The typical antipsychotics are known to have significant risks of side effects that can increase over time, and only show clinical effectiveness in reducing positive symptoms. A 2006 systematic review investigated the efficacy of glutamatergic drugs as add-on:

| Outcome | Findings in words | Findings in numbers | Quality of evidence |
Global outcome
| Relapse (add-on glycine) | At present it is not possible to be confident about the effect of adding the glutamatergic drug to standard antipsychotic treatment.

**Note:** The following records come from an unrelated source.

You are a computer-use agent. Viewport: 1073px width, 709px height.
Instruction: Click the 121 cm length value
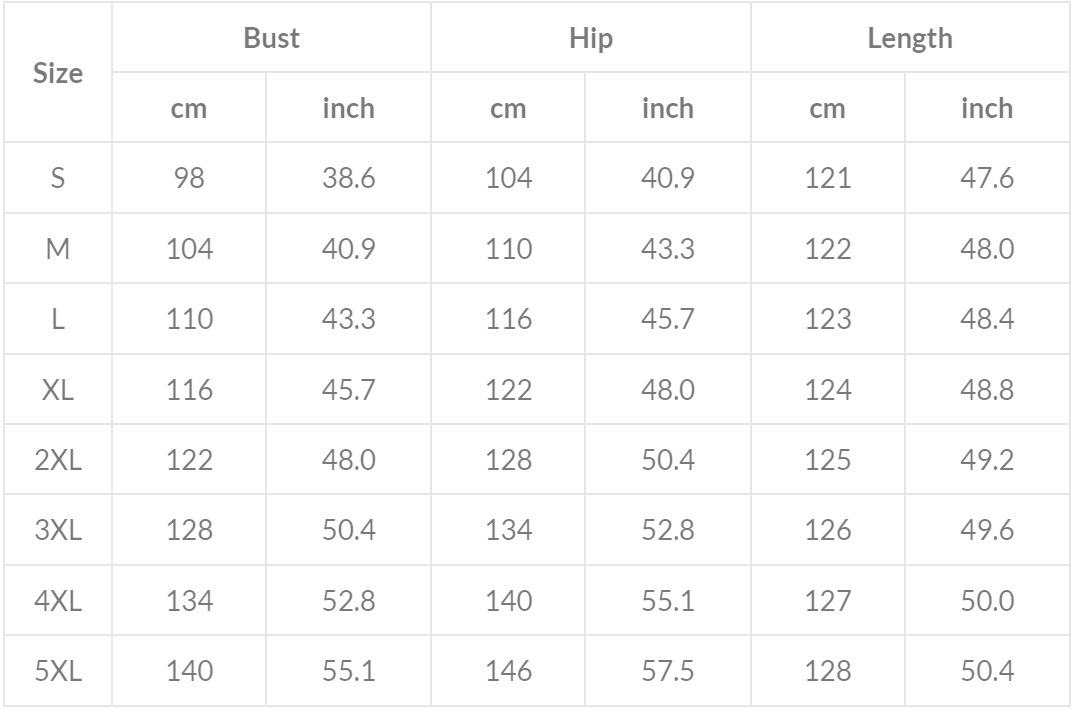click(827, 178)
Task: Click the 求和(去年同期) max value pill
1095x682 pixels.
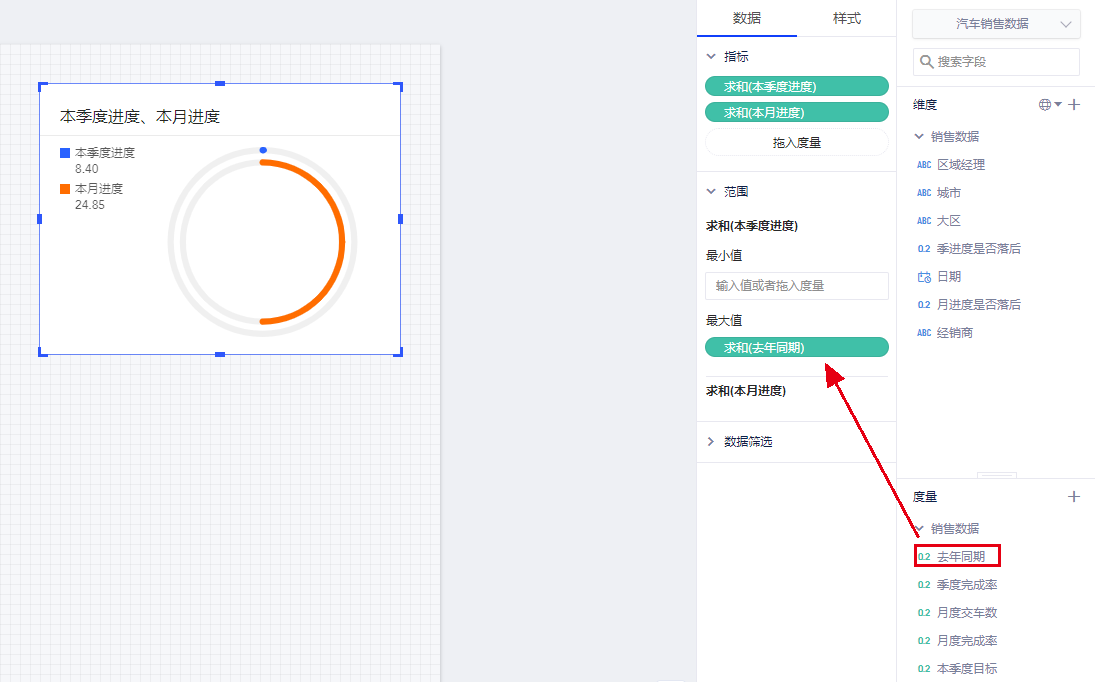Action: coord(796,347)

Data supporting this finding are very limited. | RR 0.39 (0.02 to 8.73) | Very low |
Service outcome
| Hospital admission (add-on glycine) | There is no clarity about the benefits or otherwise of adding a glutamatergic drug to antipsychotics for outcomes about how much hospital/community care is used. Data supporting this finding are based on low quality evidence. | RR 2.63 (0.12 to 59.40) | Low |
Mental state
| No clinically significant improvement (add-on glycine) | There is no evidence of clear advantage of using add-on glutamatergic to standard antipsychotic medication. These findings are based on data of low quality. | RR 0.92 (0.79 to 1.08) | Low |
Adverse effects
| Constipation (add-on glycine or D-serine) | There is no clarity from very limited data. Additional glutamatergic could cause constipation or help avoid it. Data are very limited. | RR 0.61 (0.06 to 6.02) | Very low |
| Insomnia (add-on glycine or D-serine) | Additional glutamatergic may help or cause insomnia - it is not clear from the very limited data. | RR 0.61 (0.13 to 2.84) | Very low |
Missing outcomes
| Quality of life | This outcome was not reported in any studies |  |  |

Interestingly, though the neurological effects of antipsychotics (such as chlorpromazine hydrochloride) on brain biochemistry are almost instantaneous , schizophrenic patients treated with these drugs only see improvements in their symptoms after days to weeks .

==Psychotomimetic glutamate antagonists==
Ketamine and PCP were observed to produce significant similarities to schizophrenia. Ketamine produces more similar symptoms (hallucinations, withdrawal) without observed permanent effects (other than ketamine tolerance). Both arylcyclohexamines have some(uM) affinity to D_{2} and as triple reuptake inhibitors. PCP is representative symptomatically, but does appear to cause brain structure changes seen in schizophrenia.

==Possible glutamate based treatment==
An early clinical trial by Eli Lilly of the drug LY2140023 has shown potential for treating schizophrenia without the weight gain and other side-effects associated with conventional anti-psychotics. A trial in 2009 failed to prove superiority over placebo or Olanzapine, but Lilly explained this as being due to an exceptionally high placebo response. However, Eli Lilly terminated further development of the compound in 2012 after it failed in phase III clinical trials. This drug acts as a selective agonist at metabotropic mGluR2 and mGluR3 glutamate receptors (the mGluR3 gene has previously been associated with schizophrenia).

Studies of glycine (and related co-agonists at the NMDA receptor) added to conventional anti-psychotics have also found some evidence that these may improve symptoms in schizophrenia.

==Animal models==
Research done on mice in early 2009 has shown that when the neuregulin-1\ErbB postsynaptic receptor genes are deleted, the dendritic spines of glutamate neurons initially grow, but break down during later development. This led to symptoms (such as disturbed social function, inability to adapt to predictable future stressors) that overlap with schizophrenia. This parallels the time delay for symptoms setting in with schizophrenic humans who usually appear to show normal development until early adulthood.